Short problem:
Put the lines below into a JSON list of strings, one string per line, and leave out the blank lines.

Start

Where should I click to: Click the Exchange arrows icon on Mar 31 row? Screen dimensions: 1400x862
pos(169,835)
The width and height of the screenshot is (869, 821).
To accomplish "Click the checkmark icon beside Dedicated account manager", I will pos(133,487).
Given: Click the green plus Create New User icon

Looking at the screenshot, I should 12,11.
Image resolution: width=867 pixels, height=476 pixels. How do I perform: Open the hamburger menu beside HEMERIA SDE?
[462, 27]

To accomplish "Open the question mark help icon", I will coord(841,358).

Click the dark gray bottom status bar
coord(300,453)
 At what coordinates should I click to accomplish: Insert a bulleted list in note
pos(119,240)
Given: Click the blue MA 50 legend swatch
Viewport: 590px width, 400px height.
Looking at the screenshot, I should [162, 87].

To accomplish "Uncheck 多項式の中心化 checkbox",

End

Written response:
[
  "Where should I click to: Click the Exchange arrows icon on Mar 31 row? Screen dimensions: 1400x862",
  "pos(169,835)",
  "The width and height of the screenshot is (869, 821).",
  "To accomplish \"Click the checkmark icon beside Dedicated account manager\", I will pos(133,487).",
  "Given: Click the green plus Create New User icon",
  "Looking at the screenshot, I should 12,11.",
  "Image resolution: width=867 pixels, height=476 pixels. How do I perform: Open the hamburger menu beside HEMERIA SDE?",
  "[462, 27]",
  "To accomplish \"Open the question mark help icon\", I will coord(841,358).",
  "Click the dark gray bottom status bar",
  "coord(300,453)",
  " At what coordinates should I click to accomplish: Insert a bulleted list in note",
  "pos(119,240)",
  "Given: Click the blue MA 50 legend swatch",
  "Viewport: 590px width, 400px height.",
  "Looking at the screenshot, I should [162, 87].",
  "To accomplish \"Uncheck 多項式の中心化 checkbox\","
]